What is required
Set down a word-for-word copy of the data below, limited to the lines from the first through the line with "Newer Post (113, 2472)".

Input material

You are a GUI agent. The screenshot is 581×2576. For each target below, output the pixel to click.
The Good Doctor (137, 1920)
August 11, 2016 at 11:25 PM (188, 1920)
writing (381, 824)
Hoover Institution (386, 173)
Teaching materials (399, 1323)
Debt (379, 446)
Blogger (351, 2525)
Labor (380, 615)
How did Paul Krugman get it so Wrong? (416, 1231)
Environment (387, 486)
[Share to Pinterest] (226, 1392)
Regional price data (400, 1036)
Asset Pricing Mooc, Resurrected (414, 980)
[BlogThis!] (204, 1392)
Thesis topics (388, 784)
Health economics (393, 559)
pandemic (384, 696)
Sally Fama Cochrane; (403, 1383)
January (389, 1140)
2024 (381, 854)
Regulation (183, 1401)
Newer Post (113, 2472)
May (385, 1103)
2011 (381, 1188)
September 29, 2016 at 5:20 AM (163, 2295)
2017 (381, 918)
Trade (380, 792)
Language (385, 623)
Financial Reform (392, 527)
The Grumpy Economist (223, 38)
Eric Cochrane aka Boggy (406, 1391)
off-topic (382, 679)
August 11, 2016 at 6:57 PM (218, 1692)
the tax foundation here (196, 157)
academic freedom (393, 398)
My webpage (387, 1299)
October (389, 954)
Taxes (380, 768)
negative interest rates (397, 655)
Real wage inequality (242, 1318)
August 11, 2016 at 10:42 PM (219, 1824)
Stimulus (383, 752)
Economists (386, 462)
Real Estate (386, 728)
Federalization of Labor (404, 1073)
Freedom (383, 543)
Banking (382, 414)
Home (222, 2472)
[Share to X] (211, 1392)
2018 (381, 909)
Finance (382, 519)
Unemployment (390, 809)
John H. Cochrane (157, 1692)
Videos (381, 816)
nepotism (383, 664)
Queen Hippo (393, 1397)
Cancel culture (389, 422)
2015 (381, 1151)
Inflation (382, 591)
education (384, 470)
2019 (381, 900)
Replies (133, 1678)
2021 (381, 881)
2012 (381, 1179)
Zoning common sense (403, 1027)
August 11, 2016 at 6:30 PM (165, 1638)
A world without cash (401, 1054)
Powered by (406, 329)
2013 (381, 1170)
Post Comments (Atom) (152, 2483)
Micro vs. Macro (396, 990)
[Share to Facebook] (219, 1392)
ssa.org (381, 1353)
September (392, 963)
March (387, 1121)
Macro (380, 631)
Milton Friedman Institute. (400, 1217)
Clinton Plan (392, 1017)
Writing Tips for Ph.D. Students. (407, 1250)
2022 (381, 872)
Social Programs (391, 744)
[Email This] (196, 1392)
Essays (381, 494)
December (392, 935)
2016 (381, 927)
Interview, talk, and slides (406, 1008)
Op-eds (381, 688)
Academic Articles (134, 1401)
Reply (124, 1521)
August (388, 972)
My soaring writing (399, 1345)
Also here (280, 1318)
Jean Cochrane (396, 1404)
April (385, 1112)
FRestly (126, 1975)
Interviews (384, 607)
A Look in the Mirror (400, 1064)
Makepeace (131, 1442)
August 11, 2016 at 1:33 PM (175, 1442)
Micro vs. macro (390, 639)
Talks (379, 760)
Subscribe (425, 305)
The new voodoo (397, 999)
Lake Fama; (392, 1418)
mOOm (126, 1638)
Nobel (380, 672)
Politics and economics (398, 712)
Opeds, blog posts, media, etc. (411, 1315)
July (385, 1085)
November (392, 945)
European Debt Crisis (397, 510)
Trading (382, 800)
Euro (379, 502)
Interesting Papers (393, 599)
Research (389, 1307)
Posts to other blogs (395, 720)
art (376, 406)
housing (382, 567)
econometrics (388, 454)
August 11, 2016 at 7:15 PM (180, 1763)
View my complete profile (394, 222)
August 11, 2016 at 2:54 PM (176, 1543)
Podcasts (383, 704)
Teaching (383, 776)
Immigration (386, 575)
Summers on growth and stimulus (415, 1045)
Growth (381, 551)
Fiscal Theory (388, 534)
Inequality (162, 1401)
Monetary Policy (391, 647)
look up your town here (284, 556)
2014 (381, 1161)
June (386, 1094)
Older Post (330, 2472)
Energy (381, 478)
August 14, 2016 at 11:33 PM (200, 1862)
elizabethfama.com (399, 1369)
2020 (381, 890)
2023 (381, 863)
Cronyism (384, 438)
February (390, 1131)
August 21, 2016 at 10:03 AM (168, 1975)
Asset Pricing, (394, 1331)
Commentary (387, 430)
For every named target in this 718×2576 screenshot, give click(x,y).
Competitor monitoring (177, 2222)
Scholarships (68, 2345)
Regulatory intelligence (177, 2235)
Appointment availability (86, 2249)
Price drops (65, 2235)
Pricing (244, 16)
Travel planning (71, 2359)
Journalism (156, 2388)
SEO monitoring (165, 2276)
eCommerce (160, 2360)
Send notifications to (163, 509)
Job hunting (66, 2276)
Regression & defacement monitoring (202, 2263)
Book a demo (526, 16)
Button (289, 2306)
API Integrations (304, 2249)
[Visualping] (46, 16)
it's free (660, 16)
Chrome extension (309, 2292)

Output of the exercise
You are a GUI agent. The screenshot is 581×2576. For each target below, output the pixel to click.
The Good Doctor (137, 1920)
August 11, 2016 at 11:25 PM (188, 1920)
writing (381, 824)
Hoover Institution (386, 173)
Teaching materials (399, 1323)
Debt (379, 446)
Blogger (351, 2525)
Labor (380, 615)
How did Paul Krugman get it so Wrong? (416, 1231)
Environment (387, 486)
[Share to Pinterest] (226, 1392)
Regional price data (400, 1036)
Asset Pricing Mooc, Resurrected (414, 980)
[BlogThis!] (204, 1392)
Thesis topics (388, 784)
Health economics (393, 559)
pandemic (384, 696)
Sally Fama Cochrane; (403, 1383)
January (389, 1140)
2024 (381, 854)
Regulation (183, 1401)
Newer Post (113, 2472)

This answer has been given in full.